Increased speed of development
Machine Learning and deep learning techniques can help DevOp reduce several software testing processes. The quality assurance analysts would no longer be needed to manually test the software as AI would test your software automatically at every stage. Fintech companies are adopting AI-powered trading bots to automate the trades of their books.
Enhanced Security and Privacy
The stronger deep learning models can classify and identify almost everything in a frame. Hence, AI can enhance security by giving access to only identified and verified individuals while maintaining privacy at the user level by giving different access to different users as defined by the admin. Banking applications exclusively use AI to keep secure the data of their customers.
If your product is a video streaming service or a podcast/music streaming service, then powering the software with a recommender system would boost user experience and user stay-time on your application. The recommender system works by understanding the user’s interests and predicting their next best option. Companies like Netflix and Facebook extensively curate users’ content with AI’s help.

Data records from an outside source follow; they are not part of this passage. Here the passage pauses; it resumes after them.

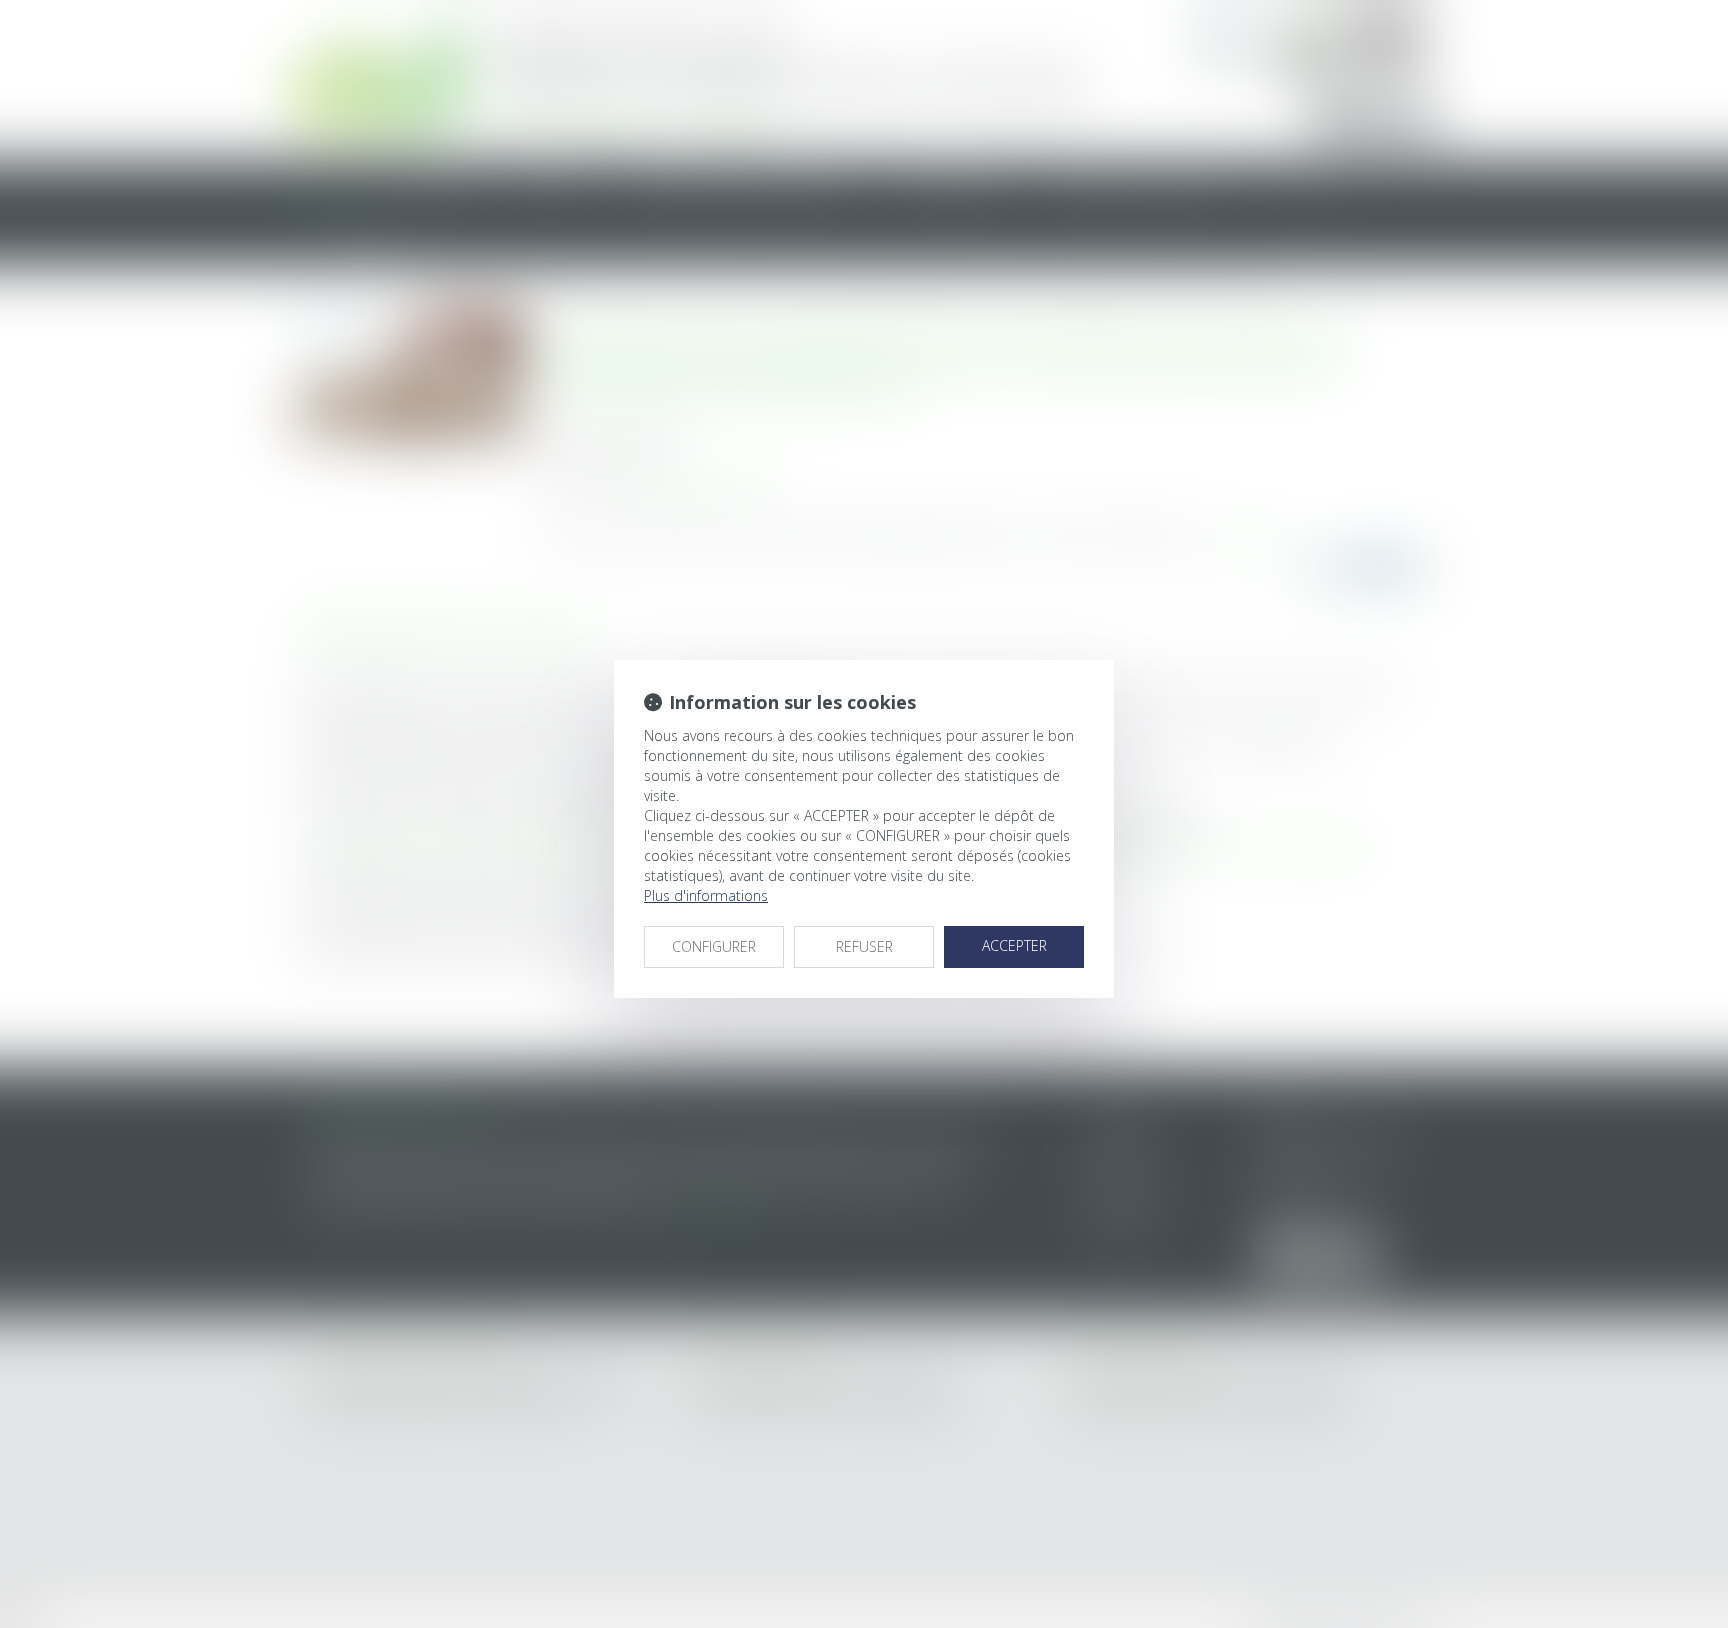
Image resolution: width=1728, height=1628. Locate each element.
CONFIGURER (714, 946)
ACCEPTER (1014, 945)
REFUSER (864, 946)
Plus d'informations (706, 895)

The AI can help diagnose and treat an error without human intervention, which also reduces maintenance costs. AI can use reinforcement learning to deal with errors with the concept of reward and punishment. The data is then retrained to avoid the same errors in the future. This way, it ensures that an error dealt with is an error eliminated forever.
Decision Making and Time estimation
The ability of AI includes the ability to make decisions. Under defined constraints and criteria, the machine can make the most suitable and accurate decision. Different regression models can help predict the estimated time frame and cost estimation for the current project when trained with past project timelines and cost estimations. The supervised and unsupervised learning algorithms can significantly help a developer with advanced services.

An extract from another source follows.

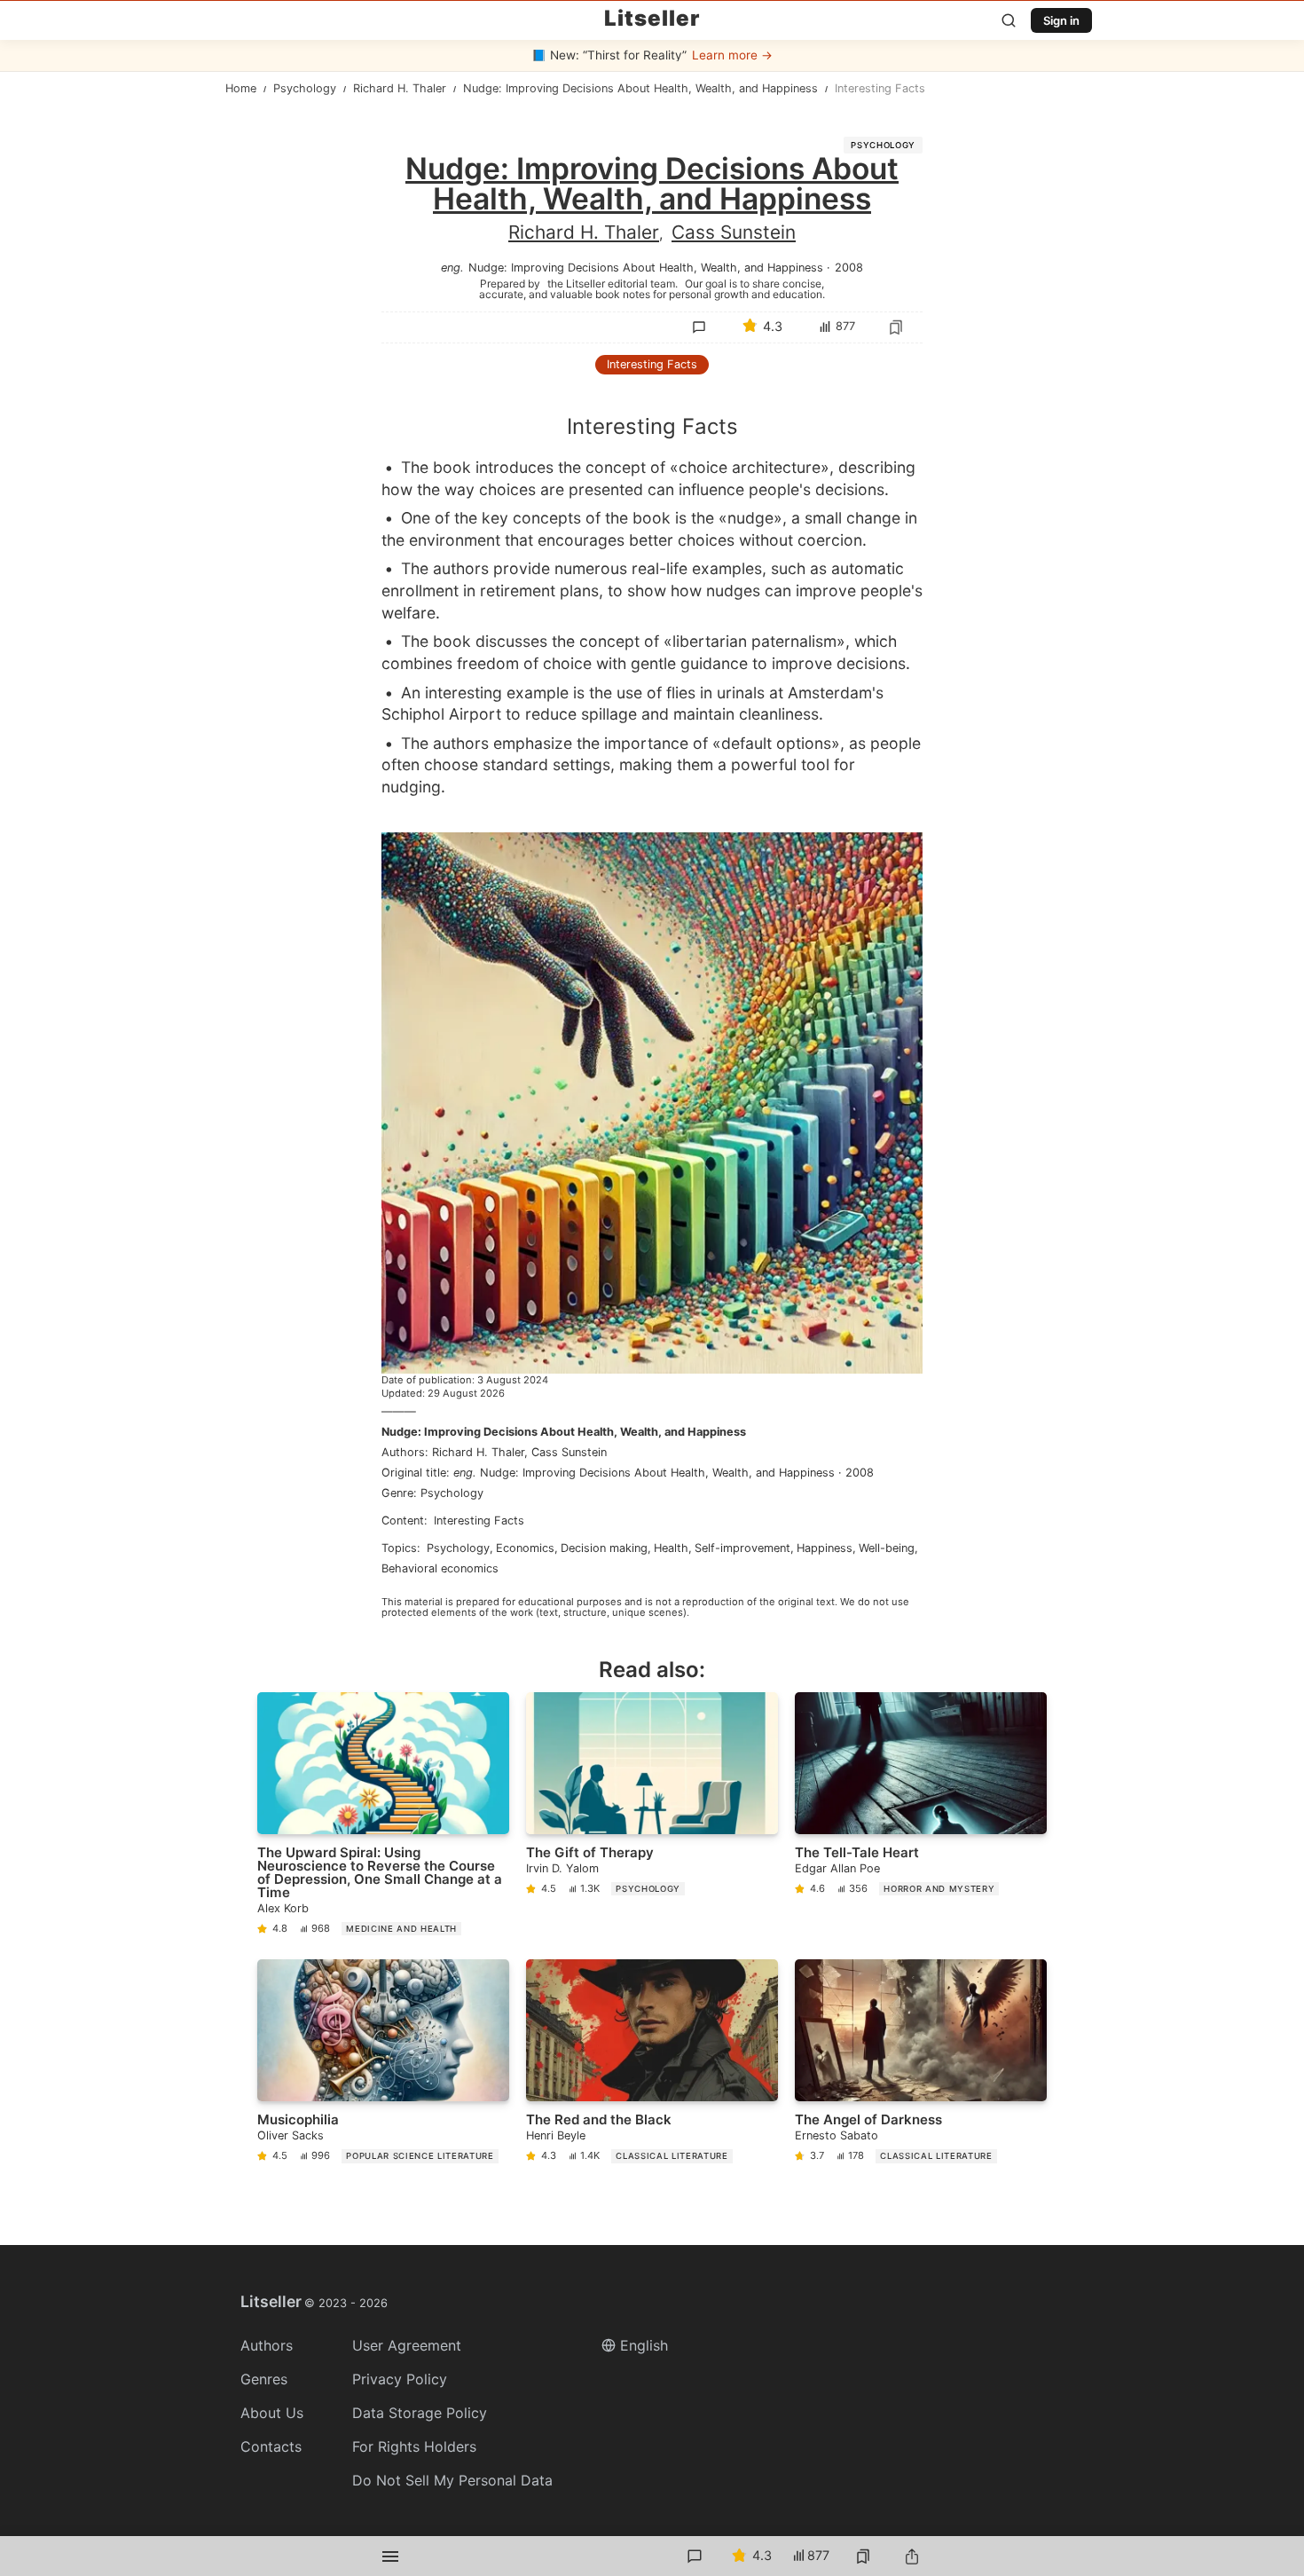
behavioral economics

The scope of AI in Software Development is huge, and the list goes on with other applications such as automated coding, automated UI design, etc. This is the reason why it is believed that 80% of businesses are investing in AI, and around 50% of these businesses have already started defining their AI strategies.
The role of AI is not only limited to software development but also helps developers to deploy their software in the most cost-effective way. Surveys can be conducted to know the user interests and needs, and the Machine Learning algorithms can deal with the data to select the best region and the best time to deploy the product.
Post-deployment, AI can be used in sentimental analysis to understand user feedback and help developers bring in new updates for user satisfaction. Sentimental analysis can be done using natural language processing, which helps extract the scope of improvements from every feedback the user provides.